Tina Armstrong was a legal secretary for Harold Lendon, an attorney in Owen Sound, Ont., since 1986. Her employment went smoothly until 2008, when there were some issues with her job performance. Armstrong began suffering stress and took two months off on doctor’s orders. Her doctor also supplied a note validating the leave.
Armstong also began feeling underappreciated and overworked. At one point she told Lendon if she didn’t get a raise she would resign with two weeks’ notice.
On July 11, 2012, Armstrong had an emotional outburst in the office. Lendon claimed she demanded a $5,000 bonus and a raise or she would quit on the spot. He said the outburst was so severe he was concerned about Armstrong’s health, but he felt he had no choice and agreed to pay the bonus and give her a raise. Armstrong denied asking for a specific amount but did request a bonus, which had been regularly paid in the past.
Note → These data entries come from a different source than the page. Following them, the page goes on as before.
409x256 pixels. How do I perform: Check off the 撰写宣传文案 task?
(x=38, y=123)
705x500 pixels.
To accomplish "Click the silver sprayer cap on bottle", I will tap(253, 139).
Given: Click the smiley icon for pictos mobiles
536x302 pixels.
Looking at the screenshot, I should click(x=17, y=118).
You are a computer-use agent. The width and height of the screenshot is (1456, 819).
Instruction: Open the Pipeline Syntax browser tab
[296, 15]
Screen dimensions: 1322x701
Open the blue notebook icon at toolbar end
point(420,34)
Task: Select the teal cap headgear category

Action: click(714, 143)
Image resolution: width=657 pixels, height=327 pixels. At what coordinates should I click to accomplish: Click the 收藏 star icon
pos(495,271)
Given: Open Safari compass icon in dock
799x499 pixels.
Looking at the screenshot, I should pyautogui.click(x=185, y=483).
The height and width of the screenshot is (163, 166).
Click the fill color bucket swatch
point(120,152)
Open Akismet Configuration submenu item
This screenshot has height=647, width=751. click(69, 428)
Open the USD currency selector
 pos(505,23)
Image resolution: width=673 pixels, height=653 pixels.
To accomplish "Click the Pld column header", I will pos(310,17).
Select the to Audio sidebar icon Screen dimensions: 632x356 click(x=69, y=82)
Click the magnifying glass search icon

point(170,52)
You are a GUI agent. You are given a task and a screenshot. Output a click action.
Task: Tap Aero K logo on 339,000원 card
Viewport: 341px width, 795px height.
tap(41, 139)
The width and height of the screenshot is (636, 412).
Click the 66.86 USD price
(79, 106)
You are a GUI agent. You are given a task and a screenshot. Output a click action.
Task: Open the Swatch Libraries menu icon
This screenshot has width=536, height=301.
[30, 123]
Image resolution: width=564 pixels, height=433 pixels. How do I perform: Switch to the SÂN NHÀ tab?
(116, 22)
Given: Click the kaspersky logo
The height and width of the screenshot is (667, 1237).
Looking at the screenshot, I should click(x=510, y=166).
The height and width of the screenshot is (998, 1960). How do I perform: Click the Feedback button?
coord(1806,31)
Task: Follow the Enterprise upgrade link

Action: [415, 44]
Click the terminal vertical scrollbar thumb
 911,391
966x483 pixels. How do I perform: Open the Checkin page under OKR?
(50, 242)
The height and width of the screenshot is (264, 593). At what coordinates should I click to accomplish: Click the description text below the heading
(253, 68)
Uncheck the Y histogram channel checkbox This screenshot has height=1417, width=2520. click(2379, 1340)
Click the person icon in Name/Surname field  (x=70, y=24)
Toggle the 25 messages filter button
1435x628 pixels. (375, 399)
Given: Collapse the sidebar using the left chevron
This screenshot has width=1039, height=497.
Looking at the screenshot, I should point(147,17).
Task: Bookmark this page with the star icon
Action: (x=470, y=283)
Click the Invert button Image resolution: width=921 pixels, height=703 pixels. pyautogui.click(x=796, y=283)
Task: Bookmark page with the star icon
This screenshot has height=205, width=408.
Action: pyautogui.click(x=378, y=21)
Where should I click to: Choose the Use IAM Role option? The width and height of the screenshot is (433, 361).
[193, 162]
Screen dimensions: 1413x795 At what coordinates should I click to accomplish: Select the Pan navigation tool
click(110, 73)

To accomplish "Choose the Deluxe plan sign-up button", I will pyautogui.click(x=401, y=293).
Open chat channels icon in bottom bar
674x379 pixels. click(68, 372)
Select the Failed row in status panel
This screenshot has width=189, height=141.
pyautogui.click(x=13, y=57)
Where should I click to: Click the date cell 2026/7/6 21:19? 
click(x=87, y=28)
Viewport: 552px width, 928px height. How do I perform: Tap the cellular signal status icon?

In August 2012, Armstrong called in sick several times, which Lendon testified put him under significant stress as it was during a time when he was close to four major deals. He considered terminating Armstrong’s employment, but felt that would be more stressful. Armstrong testified she suffered from pneumonia at the time and all her absences were due to that.
Ultimately, Lendon had had enough and he felt it was easiest if he just retired. On Sept. 4, he told Armstrong of his intention to retire on Dec. 31, 2012. He provided her with a positive letter of reference — that praised her “thorough competence,” her ability to deal with difficult clients, and determination to assist clients — as he felt with proper assistance she could become a good performer again. However, Armstrong became angry and cursed at him in the reception area where clients of a lawyer with whom they shared space were present.
Armstrong filed a claim for additional notice in June 2013 and Lendon asserted Armstrong’s behaviour provided just cause for dismissal.
The court found Lendon was prepared to “seriously mislead members of the Owen Sound legal community who might want to hire” Armstrong by providing a positive reference letter that ignored the issues he had with Armstrong over the past few years, which hurt his credibility.
“I also find it improbable, and do not accept his evidence, that (Lendon) was unaware that (Armstrong), a 26-year employee had any rights beyond an eight week statutory entitlement,” said the court. “That long service employees have a significant entitlement would be known to any intelligent person who read or watched the news.”
The court also noted that even if Armstrong was guilty of the alleged misconduct, it would not be sufficient to provide just cause.
“An emotional demand for a raise and a threat to quit do not amount to just cause after 26 years of service,” said the court. “An angry outburst on learning that you are being terminated on less than four months’ notice after 26 years of service, considered with the totality of the evidence, does not amount to just cause.”
In addition, Lendon testified that he thought the outburst was out of character and he was concerned about her psychological health. Since there was a question of whether Armstrong was culpable for her behaviour, this further weakened the just cause argument. It was also clear that Lendon decided to retire rather than dismiss Armstrong for just cause, and as a result owed her reasonable notice for such a long-term employee. As a result, Armstrong was wrongfully dismissed, said the court.
Lendon also submitted that the notice period should be reduced because he had modest earnings over the period of time he employed Armstrong. However, the court found “ability to pay is generally not a factor to be considered in assessing damages for breach of contract.”